You probably need to consider the business side of things at the beginning for one main reason, which is that it takes a fairly substantial initial investment to build a bicycle frame. This investment is in time; it will take you months and years to learn the skills needed to build a great bike. And, you'll invest money in the equipment you're going to use. Most people who come to frame building don’t have a bottomless bank account from which to purchase a frame and fork fixture, a vice, files, torch, grinders, a mill, lathe, and the million and one other tools that will assist you in making a bike. What tooling you'll want and need is wide open for interpretation, and is another discussion entirely.
So, what's your plan? Are you investing in tools in the hope that down the road you’ll learn the craft and be able to make the money back? Or, are you saving your pennies and buying the equipment you can afford, knowing that eventually you’ll have accumulated what you need to build another bike, and you just want to have fun with it, build for yourself, for family and friends?
It’s good to have some ideas going into it. It’s also good to be adaptable. Learning to build bikes and making money at it takes a lot of time. Anyone can learn the craft, but not everyone is going to make money doing it. Nor is everyone is going to enjoy the hours spent alone in a shop working.

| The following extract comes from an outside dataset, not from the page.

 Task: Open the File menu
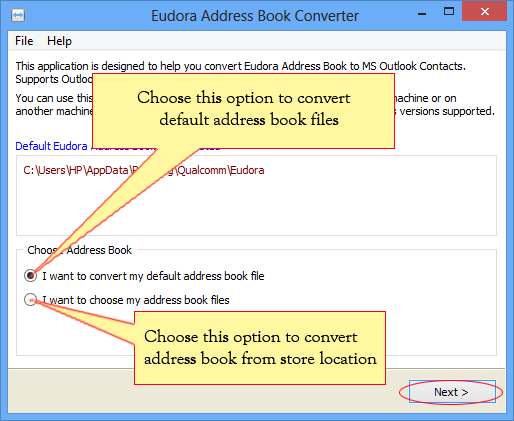tap(24, 41)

Another thing to consider: Like any activity that you may love, are you still going to love it when you’re trying to put a price tag on it and sell it to others? Are you still going to love it when you're totally immersed, sort of suffocating in poverty and it looks like there's no way out? I bet if you were to talk to a lot of established builders out there you'd be able to get them to admit that there is some element of ass-stubborn masochism that has kept them doing it for as long as they have. There is love, surely, but there is also something else. Something darker.

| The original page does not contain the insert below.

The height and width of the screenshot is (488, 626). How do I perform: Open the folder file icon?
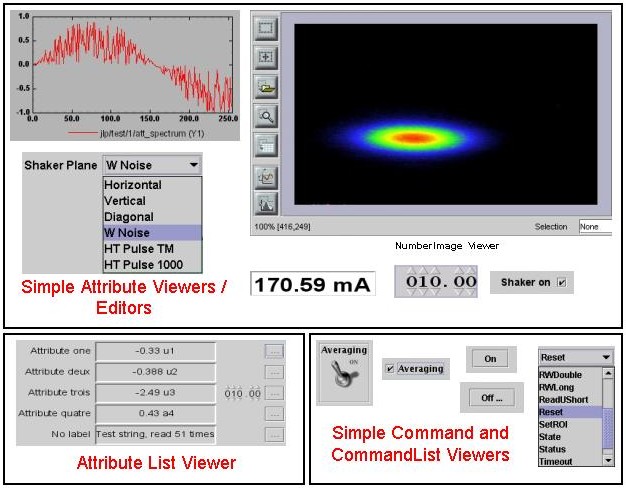click(x=265, y=87)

Maybe I’ll talk more about the business of building bikes later. But this past Friday, the last day of class, I saw people thinking about their future and all the great plans that were formulating. I didn’t feel like there was enough time to go into an answer in-depth.
Probably the one, most important thing that I’ve learned about the business of bike building over the years is not so much the process of building bikes. That’s important, obviously, but that’s also the fun part, and so is easier to learn. The hardest part for me was learning the business itself.
You have to learn the numbers and how to use them in your favor. How to keep doing it and not starve. How to keep doing it in a way that is sane, sustainable, in a way that isn’t going to grind you into a blubbering pulp on your shop floor.
If you don’t know anything about business, it’s a really good idea to take a business class. Learn something about how to run a business, how to look at your business and see it for what it is. There is a lot of potential for fantasy, the most fatal of which could be: “I just need to work harder, longer hours, I need to make more bikes!” When you’re in the thick of it, there may be truth to this, but there may also be a whole lot of other things to think about, and if your business has a bunch of holes in it, like a colander, it’s never going to stay a-float.
I’m not trying to dissuade people from trying to build bikes for a living, I’m just saying, go into it with as many tools as you can get your hands on. I currently spend approximately half of my working hours making bikes. The other half is all about the business. The tools I need for that are knowledge. Knowledge about all the hidden costs of doing business; knowledge about marketing and shipping and the website and paint costs and branding and consumables and avoiding the millions of pit-falls along the way. Being realistic about what you have, what you need, and what you want, is probably going to be the best way to approach it. Knowledge is key.
Alright, enough said. Happy Monday. And best of luck to all you newly aspiring bicycle frame builders.